Jeffries analysts said that "we expect more progress on [boosting] volume onto the latest [product launches] but without visibility into a branded [total payment volume] acceleration above mid-single digital yearly growth, which we don't believe is likely by year end, we don't see what drives [stock price growth]."Jeffries also said PayPal branded faces pressure from inbound payments from Chinese marketplaces such as Temo and Shein, and a 15% decline in China-related travel due to the tariffs.

"We wouldn't be surprised to see some underperformance in shares given the slightly soft branded checkout trends," JPMorganChase said in an analyst note. 

AI and blockchain

PayPal's strategy under Chriss is to use partners to expand a portfolio of artificial intelligence-powered payment applications.

The strategy is an effort to grow branded checkout and international payments, two areas that analysts are closely watching as PayPal battles Apple Pay, Block and Stripe in the small business payment market. Ahead of the earnings call, PayPal made several product-related moves.

On Monday it announced Pay with Crypto, which connects merchants to enable instant crypto or stablecoin to traditional currency conversion, a key step in supporting cryptocurrency for payments. The product covers more than 100 cryptocurrencies such as bitcoin, ether, USDC and PYUSD, and connects to wallets including Coinbase, Binance and Metamask.To explain why the product is necessary, PayPal mentioned cross-border payments, a use case that crypto, stablecoin and blockchain companies often cite, since it eliminates the need for intermediaries such as correspondent banks to manage currency exchange. (Also, it's unlikely crypto will be used for a domestic payment in the U.S., where the dollar is easy to use).

In a release, PayPal gave an example of a shopper in Guatemala buying a gift from a merchant in Oklahoma City. By using PapPal's platform, the merchant can accept crypto payments at lower costs due to the use of a blockchain and reap incentives in PYUSD if the funds are held in PayPal. 

"A big part of the future of commerce will be on chain," Chriss said Tuesday 

Pay with Crypto closely followed the announcement of PayPay World, an artificial intelligence-powered platform that makes PayPal and Venmo interoperable and connects to digital payment systems in India, China, Latin America and other regions. PayPal is chasing a cross-border retail payment market that totaled $40 trillion in 2024, and is on pace to pass $62 trillion by 2032, according to FXC Intelligence.

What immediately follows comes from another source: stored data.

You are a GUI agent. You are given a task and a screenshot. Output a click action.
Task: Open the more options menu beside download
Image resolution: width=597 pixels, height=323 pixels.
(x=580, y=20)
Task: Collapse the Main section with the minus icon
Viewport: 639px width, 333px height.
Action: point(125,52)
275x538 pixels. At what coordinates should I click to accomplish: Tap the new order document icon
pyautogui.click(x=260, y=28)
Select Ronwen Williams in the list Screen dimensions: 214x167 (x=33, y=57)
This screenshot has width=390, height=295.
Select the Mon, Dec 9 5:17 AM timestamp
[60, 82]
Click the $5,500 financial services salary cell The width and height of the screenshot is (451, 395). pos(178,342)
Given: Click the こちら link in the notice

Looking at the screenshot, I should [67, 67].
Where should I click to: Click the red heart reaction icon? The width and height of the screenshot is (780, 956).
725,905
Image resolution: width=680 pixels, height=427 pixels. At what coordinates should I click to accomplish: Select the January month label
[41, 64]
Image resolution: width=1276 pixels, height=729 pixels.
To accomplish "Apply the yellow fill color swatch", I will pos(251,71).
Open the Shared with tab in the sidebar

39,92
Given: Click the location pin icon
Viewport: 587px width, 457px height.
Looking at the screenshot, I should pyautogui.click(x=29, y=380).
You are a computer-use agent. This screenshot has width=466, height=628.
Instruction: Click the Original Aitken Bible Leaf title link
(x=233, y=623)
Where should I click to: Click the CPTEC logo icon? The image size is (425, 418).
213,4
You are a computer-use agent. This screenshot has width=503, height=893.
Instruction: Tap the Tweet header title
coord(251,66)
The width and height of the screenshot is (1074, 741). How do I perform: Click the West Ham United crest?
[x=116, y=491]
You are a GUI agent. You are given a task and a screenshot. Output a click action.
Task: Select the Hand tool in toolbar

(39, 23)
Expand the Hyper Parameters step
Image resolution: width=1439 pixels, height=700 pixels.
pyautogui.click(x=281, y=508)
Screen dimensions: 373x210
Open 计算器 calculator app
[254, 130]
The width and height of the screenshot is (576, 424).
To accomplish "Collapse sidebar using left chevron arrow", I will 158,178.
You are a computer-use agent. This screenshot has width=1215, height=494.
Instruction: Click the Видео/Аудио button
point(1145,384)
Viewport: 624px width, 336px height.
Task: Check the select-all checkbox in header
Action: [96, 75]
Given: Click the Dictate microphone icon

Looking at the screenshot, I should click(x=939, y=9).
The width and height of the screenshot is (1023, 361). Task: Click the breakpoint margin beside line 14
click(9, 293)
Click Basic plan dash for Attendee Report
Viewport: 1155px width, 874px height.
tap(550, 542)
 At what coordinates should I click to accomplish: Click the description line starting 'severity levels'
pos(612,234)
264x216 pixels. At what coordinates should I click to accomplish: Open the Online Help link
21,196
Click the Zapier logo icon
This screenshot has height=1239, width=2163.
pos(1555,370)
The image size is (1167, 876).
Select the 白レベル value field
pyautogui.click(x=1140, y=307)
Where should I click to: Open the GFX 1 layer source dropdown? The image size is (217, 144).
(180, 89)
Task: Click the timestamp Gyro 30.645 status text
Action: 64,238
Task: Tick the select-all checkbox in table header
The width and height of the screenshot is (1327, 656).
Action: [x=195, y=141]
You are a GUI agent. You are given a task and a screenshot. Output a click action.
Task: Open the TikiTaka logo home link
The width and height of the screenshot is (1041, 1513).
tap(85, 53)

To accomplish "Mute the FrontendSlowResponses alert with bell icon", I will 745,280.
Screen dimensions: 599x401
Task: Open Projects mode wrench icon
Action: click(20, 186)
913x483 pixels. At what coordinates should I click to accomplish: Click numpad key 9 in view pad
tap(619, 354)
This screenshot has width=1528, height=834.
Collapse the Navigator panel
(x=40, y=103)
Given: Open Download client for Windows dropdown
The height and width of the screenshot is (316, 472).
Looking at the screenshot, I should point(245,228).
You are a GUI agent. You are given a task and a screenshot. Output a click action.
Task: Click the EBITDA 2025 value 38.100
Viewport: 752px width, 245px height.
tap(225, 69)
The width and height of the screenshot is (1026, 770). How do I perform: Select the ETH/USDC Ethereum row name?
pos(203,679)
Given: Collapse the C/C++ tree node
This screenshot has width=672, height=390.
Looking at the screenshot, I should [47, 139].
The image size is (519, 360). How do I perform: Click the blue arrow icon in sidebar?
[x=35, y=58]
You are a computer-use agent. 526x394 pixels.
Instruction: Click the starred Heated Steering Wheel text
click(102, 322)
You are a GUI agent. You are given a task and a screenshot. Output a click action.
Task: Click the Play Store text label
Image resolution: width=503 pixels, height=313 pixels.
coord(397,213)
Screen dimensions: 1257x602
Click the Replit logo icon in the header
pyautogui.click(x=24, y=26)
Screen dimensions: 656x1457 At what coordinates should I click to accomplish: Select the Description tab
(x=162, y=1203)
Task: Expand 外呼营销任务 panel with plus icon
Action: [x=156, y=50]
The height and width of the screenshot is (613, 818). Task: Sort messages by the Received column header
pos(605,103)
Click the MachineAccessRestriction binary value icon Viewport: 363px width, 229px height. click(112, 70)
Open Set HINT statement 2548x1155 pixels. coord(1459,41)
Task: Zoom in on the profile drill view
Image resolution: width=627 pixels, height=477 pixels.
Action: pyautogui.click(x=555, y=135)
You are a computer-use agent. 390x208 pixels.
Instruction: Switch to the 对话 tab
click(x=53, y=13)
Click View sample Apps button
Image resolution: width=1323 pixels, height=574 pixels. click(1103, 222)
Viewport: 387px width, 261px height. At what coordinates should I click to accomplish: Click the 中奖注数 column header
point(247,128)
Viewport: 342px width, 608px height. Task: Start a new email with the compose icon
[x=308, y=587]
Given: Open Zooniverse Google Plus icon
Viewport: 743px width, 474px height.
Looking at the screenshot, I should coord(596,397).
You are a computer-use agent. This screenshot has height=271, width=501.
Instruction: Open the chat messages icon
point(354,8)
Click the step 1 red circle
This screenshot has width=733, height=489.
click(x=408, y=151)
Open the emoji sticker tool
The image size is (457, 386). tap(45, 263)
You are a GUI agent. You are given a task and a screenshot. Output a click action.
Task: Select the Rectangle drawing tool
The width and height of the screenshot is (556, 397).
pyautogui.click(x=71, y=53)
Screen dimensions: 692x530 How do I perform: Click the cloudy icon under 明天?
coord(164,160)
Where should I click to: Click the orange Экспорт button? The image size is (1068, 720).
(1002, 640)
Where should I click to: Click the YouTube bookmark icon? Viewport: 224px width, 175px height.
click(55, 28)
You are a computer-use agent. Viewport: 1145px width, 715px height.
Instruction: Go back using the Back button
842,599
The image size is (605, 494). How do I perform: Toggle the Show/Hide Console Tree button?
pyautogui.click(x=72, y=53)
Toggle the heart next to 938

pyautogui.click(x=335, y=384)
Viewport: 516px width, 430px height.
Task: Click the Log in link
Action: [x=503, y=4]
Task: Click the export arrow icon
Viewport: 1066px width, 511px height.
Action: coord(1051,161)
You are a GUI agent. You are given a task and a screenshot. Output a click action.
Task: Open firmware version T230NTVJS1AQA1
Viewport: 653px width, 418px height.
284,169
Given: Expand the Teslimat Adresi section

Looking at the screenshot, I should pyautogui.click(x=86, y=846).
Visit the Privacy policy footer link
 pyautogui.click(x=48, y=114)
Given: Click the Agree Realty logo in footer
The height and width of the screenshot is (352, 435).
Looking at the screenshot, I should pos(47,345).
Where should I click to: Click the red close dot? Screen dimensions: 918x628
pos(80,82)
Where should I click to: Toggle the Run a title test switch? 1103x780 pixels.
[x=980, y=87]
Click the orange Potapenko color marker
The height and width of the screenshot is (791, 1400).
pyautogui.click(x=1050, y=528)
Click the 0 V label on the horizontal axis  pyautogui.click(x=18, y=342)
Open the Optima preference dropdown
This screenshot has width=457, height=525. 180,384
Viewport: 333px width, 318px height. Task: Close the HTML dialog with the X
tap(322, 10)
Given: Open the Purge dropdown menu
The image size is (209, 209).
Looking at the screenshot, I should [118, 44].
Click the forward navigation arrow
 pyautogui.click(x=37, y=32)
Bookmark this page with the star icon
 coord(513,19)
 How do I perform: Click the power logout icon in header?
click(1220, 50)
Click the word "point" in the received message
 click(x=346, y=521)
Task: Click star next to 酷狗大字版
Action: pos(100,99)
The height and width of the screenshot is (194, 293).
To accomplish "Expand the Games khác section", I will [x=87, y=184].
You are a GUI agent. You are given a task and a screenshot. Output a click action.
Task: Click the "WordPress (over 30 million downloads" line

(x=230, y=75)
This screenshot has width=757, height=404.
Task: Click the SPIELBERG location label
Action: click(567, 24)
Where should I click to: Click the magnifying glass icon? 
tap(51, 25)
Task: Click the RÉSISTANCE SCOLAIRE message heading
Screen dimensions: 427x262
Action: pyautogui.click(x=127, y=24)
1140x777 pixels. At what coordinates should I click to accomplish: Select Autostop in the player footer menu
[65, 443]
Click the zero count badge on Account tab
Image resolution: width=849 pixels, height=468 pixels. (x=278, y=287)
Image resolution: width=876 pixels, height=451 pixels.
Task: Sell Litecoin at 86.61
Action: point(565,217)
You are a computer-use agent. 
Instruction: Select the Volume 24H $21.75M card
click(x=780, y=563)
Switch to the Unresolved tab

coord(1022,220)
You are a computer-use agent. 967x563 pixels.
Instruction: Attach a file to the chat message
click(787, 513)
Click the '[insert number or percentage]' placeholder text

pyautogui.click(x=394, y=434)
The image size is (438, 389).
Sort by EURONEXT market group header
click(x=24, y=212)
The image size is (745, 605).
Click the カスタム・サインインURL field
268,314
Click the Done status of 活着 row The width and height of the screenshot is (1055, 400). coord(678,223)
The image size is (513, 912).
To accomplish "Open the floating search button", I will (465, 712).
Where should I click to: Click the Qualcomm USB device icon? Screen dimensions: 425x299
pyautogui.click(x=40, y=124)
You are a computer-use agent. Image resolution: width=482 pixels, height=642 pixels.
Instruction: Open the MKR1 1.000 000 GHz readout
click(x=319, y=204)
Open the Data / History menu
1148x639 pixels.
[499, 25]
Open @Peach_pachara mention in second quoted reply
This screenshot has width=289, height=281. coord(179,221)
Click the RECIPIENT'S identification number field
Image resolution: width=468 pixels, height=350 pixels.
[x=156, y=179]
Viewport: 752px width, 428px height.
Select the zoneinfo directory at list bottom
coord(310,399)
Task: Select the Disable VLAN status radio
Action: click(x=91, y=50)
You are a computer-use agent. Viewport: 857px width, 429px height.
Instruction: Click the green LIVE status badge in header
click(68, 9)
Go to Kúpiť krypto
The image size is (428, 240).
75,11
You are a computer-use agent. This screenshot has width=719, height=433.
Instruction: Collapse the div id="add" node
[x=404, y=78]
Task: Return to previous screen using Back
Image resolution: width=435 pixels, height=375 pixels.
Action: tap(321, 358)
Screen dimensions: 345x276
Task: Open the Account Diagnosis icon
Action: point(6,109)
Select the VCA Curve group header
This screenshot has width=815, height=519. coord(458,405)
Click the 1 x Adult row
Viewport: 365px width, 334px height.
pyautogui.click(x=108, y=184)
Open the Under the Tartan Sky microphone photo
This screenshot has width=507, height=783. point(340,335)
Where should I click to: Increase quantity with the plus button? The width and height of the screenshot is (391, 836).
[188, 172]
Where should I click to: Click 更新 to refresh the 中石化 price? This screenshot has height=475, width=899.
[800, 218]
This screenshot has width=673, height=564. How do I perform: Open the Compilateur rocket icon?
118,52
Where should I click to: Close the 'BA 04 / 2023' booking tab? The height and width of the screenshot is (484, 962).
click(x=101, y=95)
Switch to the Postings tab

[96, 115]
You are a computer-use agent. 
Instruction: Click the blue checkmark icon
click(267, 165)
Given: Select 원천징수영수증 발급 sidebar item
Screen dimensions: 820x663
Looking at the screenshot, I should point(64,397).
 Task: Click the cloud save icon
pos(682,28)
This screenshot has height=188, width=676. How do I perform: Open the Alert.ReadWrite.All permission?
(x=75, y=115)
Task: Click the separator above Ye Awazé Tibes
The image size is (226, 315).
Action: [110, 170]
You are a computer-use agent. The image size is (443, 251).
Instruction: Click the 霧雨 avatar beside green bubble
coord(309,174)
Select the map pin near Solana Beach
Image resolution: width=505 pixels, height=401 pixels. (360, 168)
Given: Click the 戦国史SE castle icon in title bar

PayPal World is designed to address the need to navigate the hundreds of regional wallets that exist globally. "This presents friction in a global ecosystem. You are never sure if your wallet will be accepted. Traveling out of the country poses new challenges," Chriss said, adding that PayPal plans to add more wallets over time.

In a move involving more traditional payment methods, PayPal in May launched a contactless mobile wallet in the European Union that incorporates rewards and pay-over-time features. PayPal's wallet is designed to counter mobile wallets from Apple and Google, which dominate the sector. The technology giants are under antitrust pressure in the EU, which has resulted in a more open environment, attracting payment fintechs that are eager to take advantage of the looser market. 

PayPal has recorded three million NFC enrollments thus far following the German rollout, and will launch the NFC wallet in the U.K. later this year, Chriss said. "We think we can take this platform across all of our markets," he said.

Among other large payment companies, American Express recently reported earnings that beat Wall Street analyst estimates. Visa reports earnings later today, Mastercard Thursday and Block August 7.